Confirmée à la tête du gouvernement avec une majorité inédite depuis quatre décennies, la Première ministre japonaise sort renforcée des législatives de dimanche. Alors que le Parti libéral-démocrate (PLD) s’adjuge le contrôle quasi total de la Chambre basse, Sanae Takaichi a profité de cette légitimité nouvelle pour définir le chantier économique urgent de son mandat, répondant directement aux attentes des ménages.

**Une domination politique sans partage**

Les projections relayées par la NHK dessinent une victoire écrasante pour le camp conservateur. Avec 316 sièges sécurisés sur les 500 que compte l’Assemblée nationale, le PLD obtient une « super-majorité » des deux tiers. Il s’agit de la meilleure performance électorale du parti depuis sa fondation en 1955, surpassant le record de 1986 sous Yasuhiro Nakasone.

Cette performance, qualifiée d’historique, laisse l’opposition loin derrière. Le Parti de l’Innovation, partenaire junior de la coalition, remporte 36 sièges, tandis que la principale force d’opposition, l’Alliance réformiste centriste, s’effondre en ne conservant que 49 de ses 172 sièges précédents.

**La priorité : alléger le coût de la vie**

Forte de ce mandat clair, Sanae Takaichi a immédiatement orienté son discours vers l’économie domestique.

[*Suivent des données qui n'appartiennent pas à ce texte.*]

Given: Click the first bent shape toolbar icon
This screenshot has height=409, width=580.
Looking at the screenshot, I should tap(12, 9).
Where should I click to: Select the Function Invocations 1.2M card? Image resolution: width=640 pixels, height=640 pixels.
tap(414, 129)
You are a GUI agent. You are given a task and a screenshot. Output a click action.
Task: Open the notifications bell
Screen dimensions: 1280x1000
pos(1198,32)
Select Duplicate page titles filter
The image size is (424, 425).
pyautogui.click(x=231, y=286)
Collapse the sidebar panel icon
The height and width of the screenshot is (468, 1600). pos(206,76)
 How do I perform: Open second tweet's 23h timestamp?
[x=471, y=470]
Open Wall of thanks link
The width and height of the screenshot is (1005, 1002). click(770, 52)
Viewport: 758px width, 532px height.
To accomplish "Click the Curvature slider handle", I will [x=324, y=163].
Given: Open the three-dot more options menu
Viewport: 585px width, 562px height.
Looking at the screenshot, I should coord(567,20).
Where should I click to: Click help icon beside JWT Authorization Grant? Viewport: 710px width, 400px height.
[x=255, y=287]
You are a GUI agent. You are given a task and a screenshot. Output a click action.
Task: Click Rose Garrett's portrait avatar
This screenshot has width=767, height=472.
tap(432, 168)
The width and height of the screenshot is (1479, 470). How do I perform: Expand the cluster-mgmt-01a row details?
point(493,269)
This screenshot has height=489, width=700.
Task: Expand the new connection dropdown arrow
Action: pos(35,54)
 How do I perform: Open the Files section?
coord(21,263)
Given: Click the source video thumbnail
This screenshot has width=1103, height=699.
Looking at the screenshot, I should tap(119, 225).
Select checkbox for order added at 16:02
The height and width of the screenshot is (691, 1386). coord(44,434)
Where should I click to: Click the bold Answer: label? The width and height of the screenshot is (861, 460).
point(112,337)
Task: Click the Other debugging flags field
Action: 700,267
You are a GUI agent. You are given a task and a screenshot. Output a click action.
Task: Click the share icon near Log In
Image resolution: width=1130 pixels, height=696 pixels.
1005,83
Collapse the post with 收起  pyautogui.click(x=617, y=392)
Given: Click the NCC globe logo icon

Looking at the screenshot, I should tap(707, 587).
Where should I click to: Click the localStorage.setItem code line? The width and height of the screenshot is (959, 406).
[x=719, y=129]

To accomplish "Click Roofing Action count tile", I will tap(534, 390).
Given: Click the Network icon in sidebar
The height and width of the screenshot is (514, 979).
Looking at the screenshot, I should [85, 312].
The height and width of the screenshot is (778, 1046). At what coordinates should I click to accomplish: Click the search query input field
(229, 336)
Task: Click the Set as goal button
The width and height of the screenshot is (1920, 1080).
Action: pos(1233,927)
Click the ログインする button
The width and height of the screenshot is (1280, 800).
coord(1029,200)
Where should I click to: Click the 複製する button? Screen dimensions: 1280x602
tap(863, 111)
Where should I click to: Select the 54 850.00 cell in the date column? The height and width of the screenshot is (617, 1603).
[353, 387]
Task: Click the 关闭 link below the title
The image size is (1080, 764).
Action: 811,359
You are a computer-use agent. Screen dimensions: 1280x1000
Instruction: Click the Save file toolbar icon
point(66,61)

Lors d’une interview télévisée accordée lundi, elle a confirmé sa volonté de mettre en œuvre rapidement des réductions d’impôts, une promesse centrale de sa campagne.

Selon les informations rapportées par Al Jazeera, la cheffe du gouvernement vise spécifiquement la taxe sur la consommation. Durant la campagne, le parti au pouvoir s’était engagé à suspendre la taxe de 8 % sur les produits alimentaires pour une durée de deux ans afin de soutenir le pouvoir d’achat.

« La plupart des partis sont favorables à une réduction de la taxe sur la consommation, que ce soit en ramenant la taxe sur les produits alimentaires à zéro ou à 5 %, ou en réduisant la taxe sur tous les articles à 5 % », a précisé Sanae Takaichi. Elle a par ailleurs appelé à la création d’un forum supra-partisan pour accélérer les discussions sur ce dossier, qualifié de « problème majeur ».

**Continuité gouvernementale et réactions internationales**

Sur le plan exécutif, la stabilité est de mise. La Première ministre a indiqué qu’elle ne procéderait à aucun remaniement, qualifiant son cabinet actuel de « bonne équipe ». Une position saluée par le puissant lobby des affaires Keidanren, qui voit dans ce résultat le gage d’une stabilité politique nécessaire à la croissance.

À l’international, la victoire de la première femme à diriger le Japon a suscité de nombreuses réactions. Le Président américain Donald Trump, qui avait apporté son soutien à la candidate avant le scrutin, l’a félicitée via les réseaux sociaux, lui souhaitant un « grand succès ». Les dirigeants de Corée du Sud, d’Inde et d’Italie ont également adressé leurs messages de félicitations.

**Tensions latentes avec Pékin**

Ce triomphe électoral est toutefois observé avec méfiance par la Chine. Le message de félicitations adressé par le président taïwanais William Lai Ching-te pourrait raviver les tensions diplomatiques. Sanae Takaichi avait déjà provoqué l’ire de Pékin l’année dernière en suggérant une possible intervention japonaise en cas d’attaque chinoise sur Taiwan.

Selon les analystes, cette majorité renforcée pourrait permettre à la Première ministre d’accélérer ses projets de renforcement de la défense militaire japonaise, une perspective que Pékin considère comme une tentative de raviver le passé militariste de l’archipel.